In /etc/init.d/, create the following script (taken from WD Online Forum) to start/stop NFS services:

#!/bin/sh
#
# Start NFS
#

start() {
    echo "Starting NFS"
    /sbin/modprobe nfsd
    sleep 2
    start-stop-daemon --start --exec /sbin/portmap
    start-stop-daemon --start --exec /usr/sbin/rpc.mountd
    start-stop-daemon --start --exec /usr/sbin/rpc.nfsd
    start-stop-daemon --start --exec /usr/sbin/rpc.statd
    start-stop-daemon --start --exec /usr/sbin/rpc.lockd
    start-stop-daemon --start --exec /usr/sbin/rpc.rquotad
    /usr/sbin/exportfs -a        # explicit exportfs is required!
}

stop() {
    echo "Stopping NFS"
    start-stop-daemon --stop --exec /usr/sbin/rpc.rquotad
    start-stop-daemon --stop --exec /usr/sbin/rpc.lockd
    start-stop-daemon --stop --exec /usr/sbin/rpc.statd
    start-stop-daemon --stop --exec /usr/sbin/rpc.nfsd
    start-stop-daemon --stop --exec /usr/sbin/rpc.mountd
    start-stop-daemon --stop --exec /sbin/portmap
}

restart() {
    stop
    start
}

case "$1" in
    start)
        start
    ;;
    stop)
        stop
    ;;
    restart)
        restart
    ;;
    cleanup)
    ;;
    *)
        echo $"Usage: $0 {start|stop|restart}"
        exit 1
esac

exit $?

A good name for the script would be nfs.sh. Don't forget to make it executable with a chmod 755 /etc/init.d/nfs.sh .
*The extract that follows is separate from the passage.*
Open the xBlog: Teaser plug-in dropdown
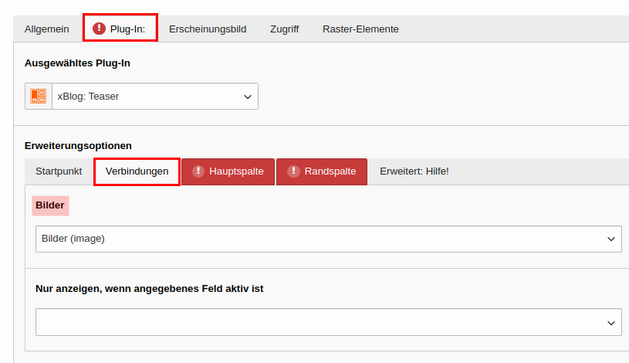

The NFS portmap version installed in the mybook requires that user "rpc" and group "rpc" exists, but you have to create it yourself. Run the following commands:

[root@nas init.d]# addgroup rpc
[root@nas init.d]# adduser -h /var/lib/nfs -g "RPC Service User" -s /sbin/nologin -G rpc -D rpc

If you want to verify the user/group was created, examine /etc/passwd and /etc/group:

$ grep rpc /etc/passwd
rpc:x:1003:1003:RPC Service User:/var/lib/nfs:/sbin/nologin

$ grep rpc /etc/group
rpc:x:1003:

Choosing Shares

Finally, you'll need to create/edit the /etc/exports file to contain something like:

/shares/internal/PUBLIC    192.168.0.0/255.255.0.0(rw,sync,insecure)

The above subnet should work for most people, but change it to match if necessary. Note that there is no space between the subnet address and the opening parenthesis. Also make sure the name resolution of the client in /etc/hosts is correct. If you edit the /etc/exports file whilst NFS service is running, you can apply changes to the live sever by running exportfs -a (as root).

Parameter insecure seems to be necessary to fix the following message (known to be a problem for mac clients):

Feb 14 00:19:58 nas user.warn kernel: nfsd: request from insecure port (192.168.1.84:49614)!
Feb 14 00:21:17 nas user.notice syslog: authenticated mount request from cslaptop.config:1016 for /shares/internal/PUBLIC (/shares/internal/PUBLIC)

Note: Using just the above /etc/exports entry may mean you can only mount the file system remotely in read-only mode (or, at least, do not have sufficient permissions to write to the file system). In order to tell the World Book to treat all remote changes as coming from the share owner you can use the following instead:

/shares/internal/PUBLIC    192.168.0.0/255.255.0.0(rw,sync,insecure,all_squash,anonuid=33,anongid=33)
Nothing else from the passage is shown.